## [WORK TO COMPLETE]
Reproduce the stretch of the text on Supreme Audit Institutions and public accountability from "Supreme Audit Institutions (SAIs)" through "and evaluation systems.".

Governments worldwide have taken unprecedented measures to respond to the COVID-19 pandemic and its economic and social impacts. To a lesser degree, they also try to compensate consumers for higher energy and food prices that result from the war in Ukraine. Governments have to balance the need for a quick response with the need to comply with established procedures that ensure efficiency, transparency, and value for money in the use of public resources. Emergency procedures in public procurement, for example, have in many cases been tainted with accounts of misuse of funds and corruption. Economic stimulus packages and other Recover Forward measures provide large amounts of public resources for specific objectives that need to be spent efficiently and effectively to achieve their goals.


Supreme Audit Institutions (SAIs) are key to ensuring accountability for the use of public funds in the response to COVID-19, consequences of the war against Ukraine and the subsequent recovery phases. SAIs are established as independent oversight bodies with a mandate to undertake financial, compliance and performance audits to hold governments to account and issue specific recommendations for improvement, thus complementing other accountability institutions and actors (e.g., parliaments, civil society, and the media) and governments’ internal audit, monitoring and evaluation systems.


Thus, they have an important role in fostering sustainable development and the realisation of the 2030 Agenda in the German development cooperation’s partner countries. The 17 SDGs provide an ambitious set of targets for all member states of the United Nations, which are accompanied by a detailed monitoring framework to track their progress.  SAIs can provide advice, assurance and assessment on the preparation, implementation, monitoring and reporting on progress of the SDGs. The International Organisation of Supreme Audit Institutions (INTOSAI) has recognised the relevance of the 2030 Agenda for SAIs worldwide since its adoption.

[Stored data]
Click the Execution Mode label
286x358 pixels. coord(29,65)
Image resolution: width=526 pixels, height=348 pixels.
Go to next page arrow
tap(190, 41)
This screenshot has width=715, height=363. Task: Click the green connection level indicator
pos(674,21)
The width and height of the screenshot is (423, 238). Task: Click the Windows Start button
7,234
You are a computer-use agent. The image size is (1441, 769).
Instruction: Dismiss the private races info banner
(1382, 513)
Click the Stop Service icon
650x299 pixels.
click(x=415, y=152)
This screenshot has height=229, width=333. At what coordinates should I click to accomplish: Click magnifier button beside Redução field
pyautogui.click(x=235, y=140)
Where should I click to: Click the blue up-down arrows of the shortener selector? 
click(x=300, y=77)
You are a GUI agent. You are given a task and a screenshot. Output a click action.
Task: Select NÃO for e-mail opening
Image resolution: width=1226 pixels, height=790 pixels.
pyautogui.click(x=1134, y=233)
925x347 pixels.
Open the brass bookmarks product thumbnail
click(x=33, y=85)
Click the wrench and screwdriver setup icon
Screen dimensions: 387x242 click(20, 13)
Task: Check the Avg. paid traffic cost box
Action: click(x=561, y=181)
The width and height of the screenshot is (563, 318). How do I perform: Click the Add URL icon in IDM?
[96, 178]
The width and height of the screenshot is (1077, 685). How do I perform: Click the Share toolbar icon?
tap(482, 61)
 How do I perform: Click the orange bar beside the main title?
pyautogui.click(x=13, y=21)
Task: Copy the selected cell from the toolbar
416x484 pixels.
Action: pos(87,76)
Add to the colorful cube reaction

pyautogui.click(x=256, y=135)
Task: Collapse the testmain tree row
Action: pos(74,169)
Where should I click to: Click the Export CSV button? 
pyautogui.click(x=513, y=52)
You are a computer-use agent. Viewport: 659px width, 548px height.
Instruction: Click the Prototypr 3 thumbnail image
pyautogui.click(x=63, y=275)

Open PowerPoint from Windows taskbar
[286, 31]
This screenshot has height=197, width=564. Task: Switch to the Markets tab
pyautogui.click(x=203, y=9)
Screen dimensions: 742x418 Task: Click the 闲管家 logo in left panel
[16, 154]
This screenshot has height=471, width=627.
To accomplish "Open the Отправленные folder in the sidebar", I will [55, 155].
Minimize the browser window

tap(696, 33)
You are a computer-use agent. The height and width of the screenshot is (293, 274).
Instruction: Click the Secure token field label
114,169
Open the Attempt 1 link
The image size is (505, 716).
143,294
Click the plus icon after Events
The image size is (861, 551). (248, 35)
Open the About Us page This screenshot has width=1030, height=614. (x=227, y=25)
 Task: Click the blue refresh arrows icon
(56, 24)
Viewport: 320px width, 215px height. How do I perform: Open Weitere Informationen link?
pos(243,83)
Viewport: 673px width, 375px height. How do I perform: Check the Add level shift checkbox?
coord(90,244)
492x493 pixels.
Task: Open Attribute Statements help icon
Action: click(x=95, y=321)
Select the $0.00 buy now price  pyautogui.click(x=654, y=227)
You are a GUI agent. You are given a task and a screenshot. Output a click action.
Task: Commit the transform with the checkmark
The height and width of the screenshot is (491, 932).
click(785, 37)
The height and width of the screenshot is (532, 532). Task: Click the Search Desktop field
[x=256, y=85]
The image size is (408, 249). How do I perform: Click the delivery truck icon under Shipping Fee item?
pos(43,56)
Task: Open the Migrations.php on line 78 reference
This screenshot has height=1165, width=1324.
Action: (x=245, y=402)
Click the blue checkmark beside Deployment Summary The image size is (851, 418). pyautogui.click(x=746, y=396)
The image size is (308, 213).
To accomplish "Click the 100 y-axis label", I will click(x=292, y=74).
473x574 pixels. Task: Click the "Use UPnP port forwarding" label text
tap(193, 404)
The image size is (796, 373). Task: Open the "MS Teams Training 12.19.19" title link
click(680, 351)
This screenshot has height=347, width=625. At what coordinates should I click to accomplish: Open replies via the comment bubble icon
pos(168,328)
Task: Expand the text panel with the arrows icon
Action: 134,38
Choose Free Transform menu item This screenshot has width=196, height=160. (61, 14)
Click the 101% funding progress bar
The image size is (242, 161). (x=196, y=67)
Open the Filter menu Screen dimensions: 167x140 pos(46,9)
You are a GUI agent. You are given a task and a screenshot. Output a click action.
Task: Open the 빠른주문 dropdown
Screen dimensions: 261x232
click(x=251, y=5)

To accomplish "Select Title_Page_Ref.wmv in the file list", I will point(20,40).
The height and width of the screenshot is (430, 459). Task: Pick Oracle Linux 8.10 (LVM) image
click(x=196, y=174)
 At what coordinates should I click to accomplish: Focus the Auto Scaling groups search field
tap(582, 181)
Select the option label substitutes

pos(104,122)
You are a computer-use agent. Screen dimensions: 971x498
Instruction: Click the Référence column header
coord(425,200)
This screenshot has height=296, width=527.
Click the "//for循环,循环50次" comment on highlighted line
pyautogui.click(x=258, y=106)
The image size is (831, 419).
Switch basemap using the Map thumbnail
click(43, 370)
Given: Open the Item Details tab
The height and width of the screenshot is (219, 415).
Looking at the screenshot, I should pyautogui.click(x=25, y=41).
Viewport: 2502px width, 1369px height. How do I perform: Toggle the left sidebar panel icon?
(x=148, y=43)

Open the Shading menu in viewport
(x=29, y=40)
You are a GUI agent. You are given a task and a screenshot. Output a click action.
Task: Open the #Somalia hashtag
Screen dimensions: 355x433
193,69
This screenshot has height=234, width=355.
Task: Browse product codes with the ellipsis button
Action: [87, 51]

## [ANSWER]
Supreme Audit Institutions (SAIs) are key to ensuring accountability for the use of public funds in the response to COVID-19, consequences of the war against Ukraine and the subsequent recovery phases. SAIs are established as independent oversight bodies with a mandate to undertake financial, compliance and performance audits to hold governments to account and issue specific recommendations for improvement, thus complementing other accountability institutions and actors (e.g., parliaments, civil society, and the media) and governments’ internal audit, monitoring and evaluation systems.